An exact copy of the lines from the one containing "Click the focal depth value 20.0" through the last line below is required; include both of those lines and no others.

[Collected data]
[Start of section]

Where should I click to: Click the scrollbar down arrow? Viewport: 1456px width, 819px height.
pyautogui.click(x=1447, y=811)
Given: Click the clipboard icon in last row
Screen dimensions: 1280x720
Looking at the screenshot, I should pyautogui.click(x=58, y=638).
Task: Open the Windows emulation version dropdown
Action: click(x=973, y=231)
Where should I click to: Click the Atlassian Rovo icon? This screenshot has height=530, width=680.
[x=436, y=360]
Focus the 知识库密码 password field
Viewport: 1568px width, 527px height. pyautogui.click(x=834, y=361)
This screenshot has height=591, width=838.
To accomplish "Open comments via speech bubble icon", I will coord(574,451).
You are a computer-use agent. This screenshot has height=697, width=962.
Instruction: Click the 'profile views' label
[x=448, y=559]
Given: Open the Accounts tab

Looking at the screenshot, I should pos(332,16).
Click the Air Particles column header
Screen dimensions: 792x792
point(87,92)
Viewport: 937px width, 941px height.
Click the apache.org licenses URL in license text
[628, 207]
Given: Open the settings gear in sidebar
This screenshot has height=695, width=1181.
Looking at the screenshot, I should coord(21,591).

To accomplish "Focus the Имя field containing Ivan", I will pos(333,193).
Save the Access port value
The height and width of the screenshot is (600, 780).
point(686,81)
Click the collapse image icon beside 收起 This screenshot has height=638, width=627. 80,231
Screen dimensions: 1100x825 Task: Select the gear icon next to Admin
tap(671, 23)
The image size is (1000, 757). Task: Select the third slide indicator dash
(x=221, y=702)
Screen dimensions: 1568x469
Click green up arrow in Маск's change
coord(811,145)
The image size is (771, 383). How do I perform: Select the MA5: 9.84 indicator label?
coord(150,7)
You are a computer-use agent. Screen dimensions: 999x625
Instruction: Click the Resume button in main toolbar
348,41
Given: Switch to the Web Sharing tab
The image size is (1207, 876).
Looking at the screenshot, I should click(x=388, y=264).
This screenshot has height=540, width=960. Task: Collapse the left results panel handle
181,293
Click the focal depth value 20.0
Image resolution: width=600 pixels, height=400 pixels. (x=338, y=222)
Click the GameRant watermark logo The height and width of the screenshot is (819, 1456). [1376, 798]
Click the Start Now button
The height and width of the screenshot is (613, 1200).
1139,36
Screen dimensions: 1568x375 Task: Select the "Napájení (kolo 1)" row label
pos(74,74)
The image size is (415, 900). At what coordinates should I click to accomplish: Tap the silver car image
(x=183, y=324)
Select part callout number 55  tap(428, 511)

[End of section]

● FINISHED TASK:
Click the focal depth value 20.0
Image resolution: width=600 pixels, height=400 pixels. (x=338, y=222)
Click the GameRant watermark logo The height and width of the screenshot is (819, 1456). [1376, 798]
Click the Start Now button
The height and width of the screenshot is (613, 1200).
1139,36
Screen dimensions: 1568x375 Task: Select the "Napájení (kolo 1)" row label
pos(74,74)
The image size is (415, 900). At what coordinates should I click to accomplish: Tap the silver car image
(x=183, y=324)
Select part callout number 55  tap(428, 511)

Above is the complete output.